§ Collected data entries
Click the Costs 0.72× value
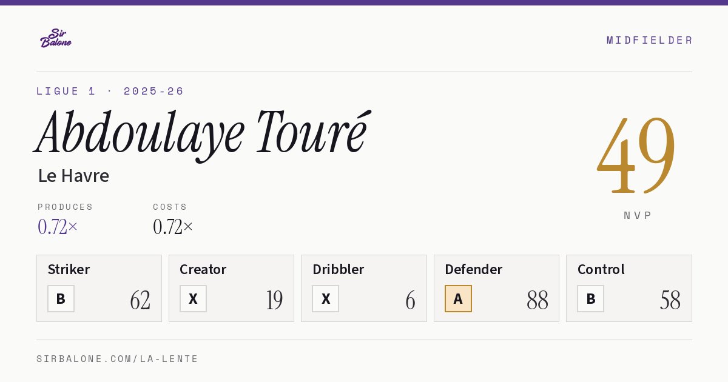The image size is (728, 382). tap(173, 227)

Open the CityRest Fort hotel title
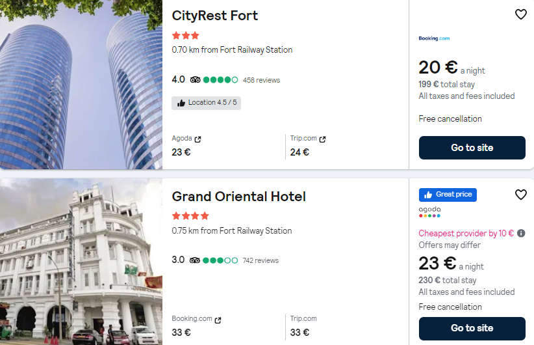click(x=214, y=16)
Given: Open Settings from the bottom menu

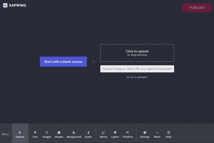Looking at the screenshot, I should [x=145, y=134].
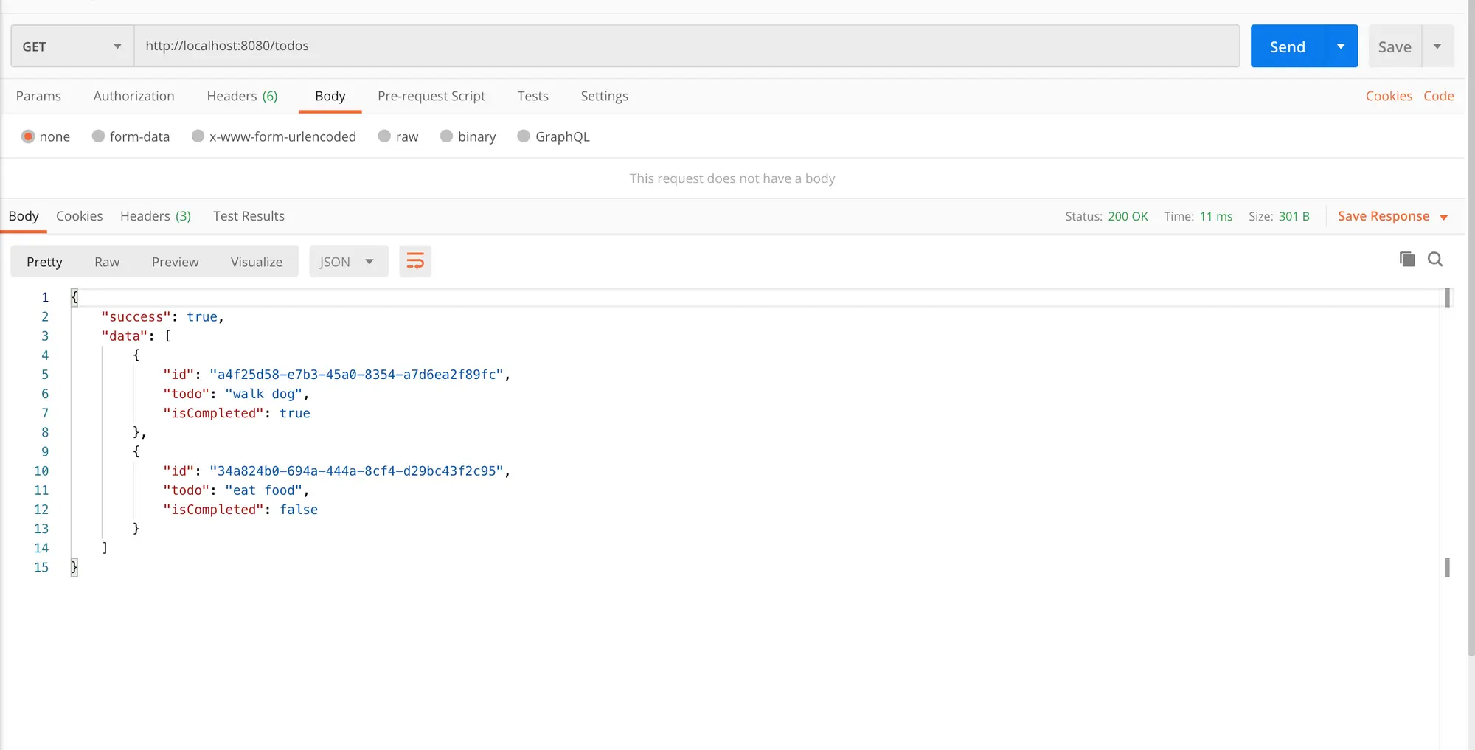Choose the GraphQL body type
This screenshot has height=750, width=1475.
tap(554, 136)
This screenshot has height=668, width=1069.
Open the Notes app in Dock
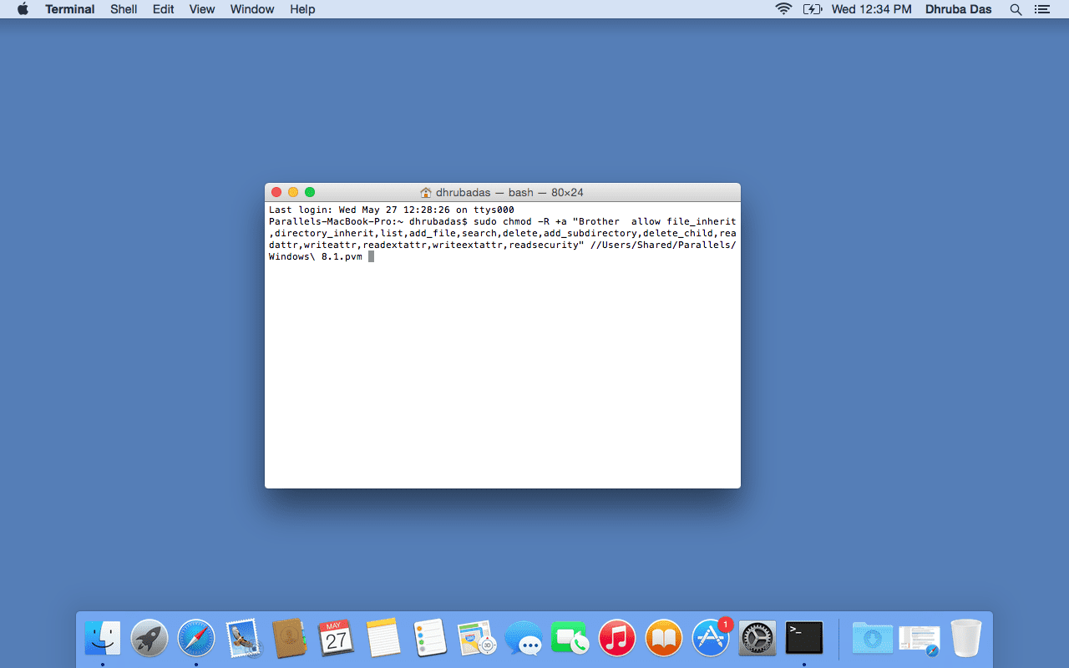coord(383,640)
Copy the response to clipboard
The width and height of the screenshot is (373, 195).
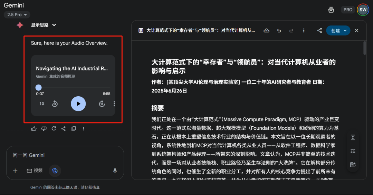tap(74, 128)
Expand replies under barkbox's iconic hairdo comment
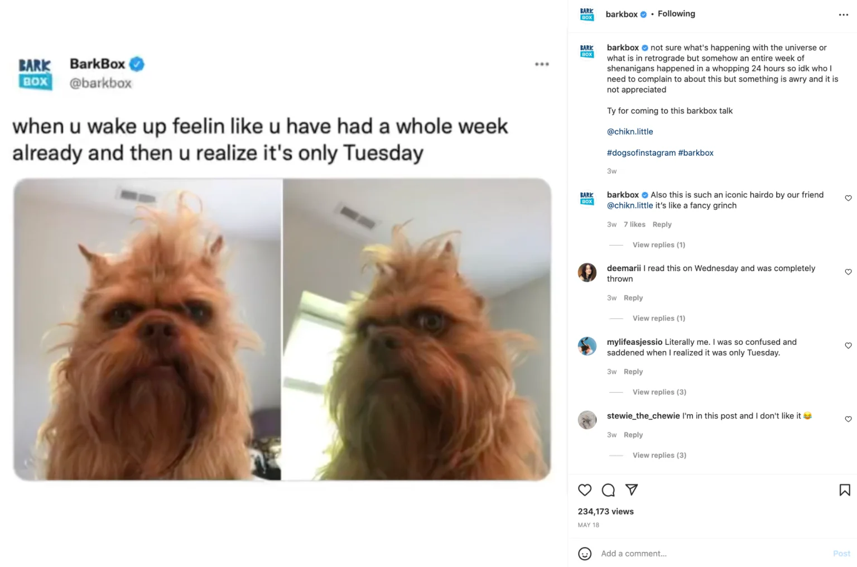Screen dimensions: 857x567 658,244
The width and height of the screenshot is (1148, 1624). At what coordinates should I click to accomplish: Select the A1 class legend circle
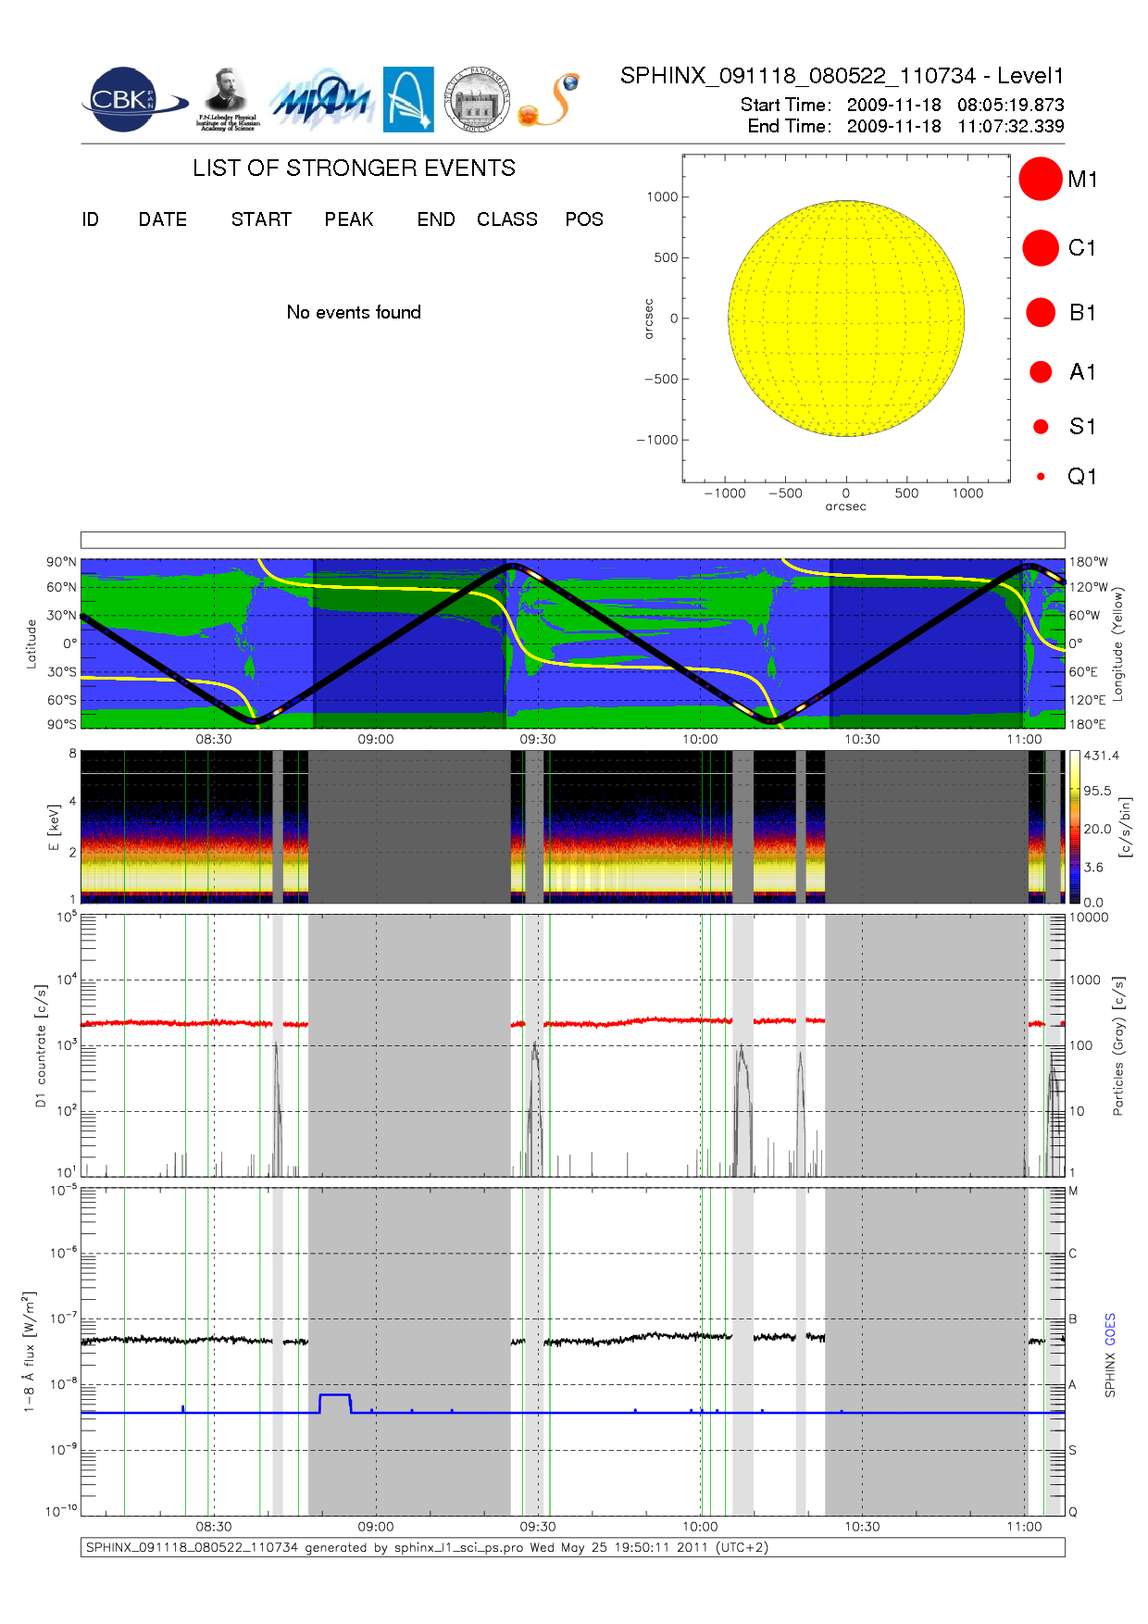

§ Task
Exact reproduction of the entries above is what's needed; images stay out.

§ Result of the task
Click the Costs 0.72× value
The image size is (728, 382). tap(173, 227)

Open the CityRest Fort hotel title
click(x=214, y=16)
Given: Open Settings from the bottom menu

Looking at the screenshot, I should [x=145, y=134].
Choose the GraphQL body type
This screenshot has height=750, width=1475.
tap(554, 136)
This screenshot has height=668, width=1069.
Open the Notes app in Dock
coord(383,640)
Copy the response to clipboard
The width and height of the screenshot is (373, 195).
tap(74, 128)
Expand replies under barkbox's iconic hairdo comment
Screen dimensions: 857x567 658,244
The width and height of the screenshot is (1148, 1624). At what coordinates should I click to accomplish: Select the A1 class legend circle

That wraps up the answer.